WORK REQUIRED:
Please count how many lines of the data include the word "height". Give only that number in reply.

GIVEN RECORDS:
____________
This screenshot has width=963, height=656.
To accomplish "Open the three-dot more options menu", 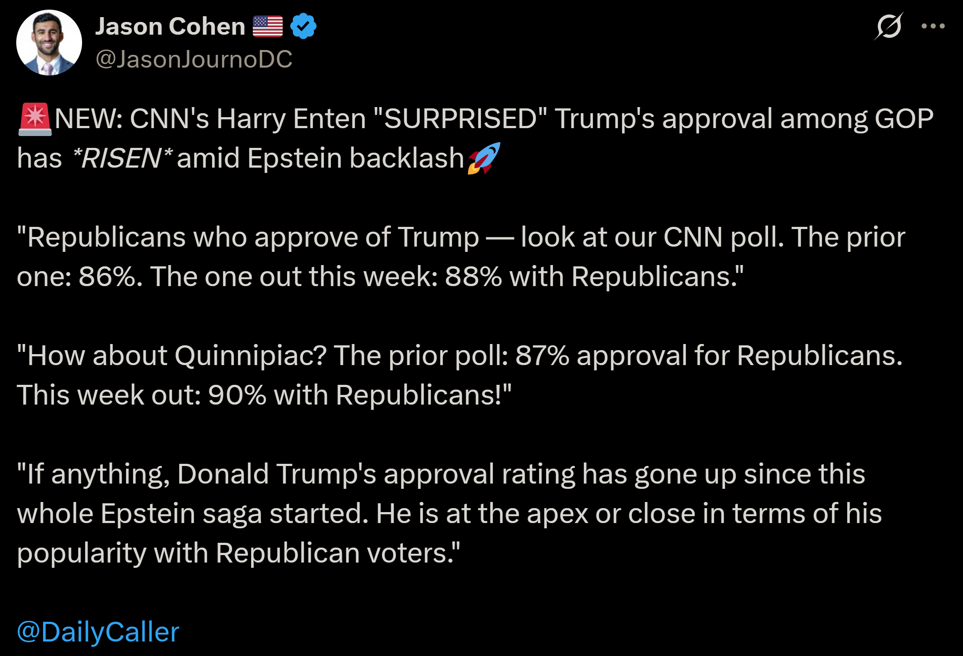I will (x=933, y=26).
____________
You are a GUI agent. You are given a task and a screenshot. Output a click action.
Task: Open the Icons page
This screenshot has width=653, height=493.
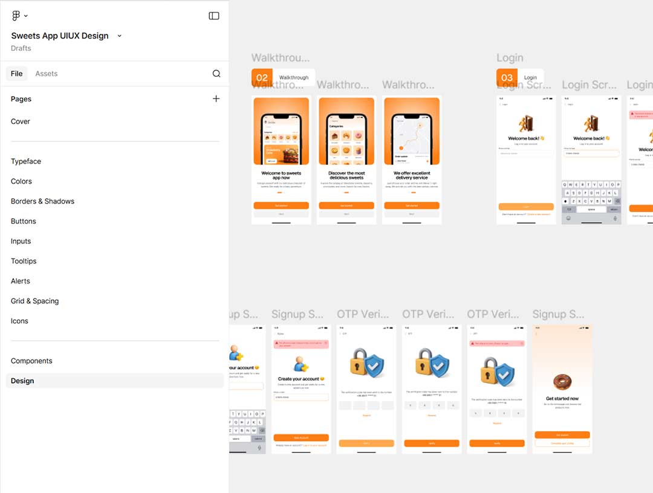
____________
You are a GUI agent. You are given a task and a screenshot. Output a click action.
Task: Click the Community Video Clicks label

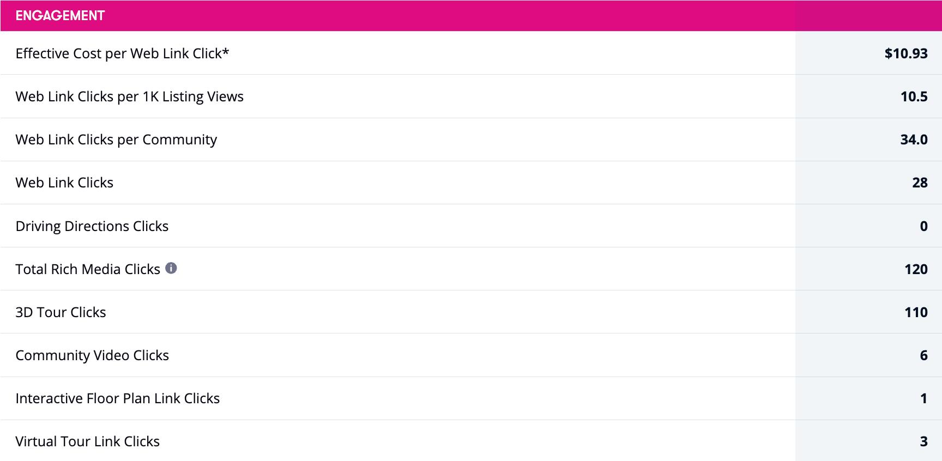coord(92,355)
____________
RESPONSE:
2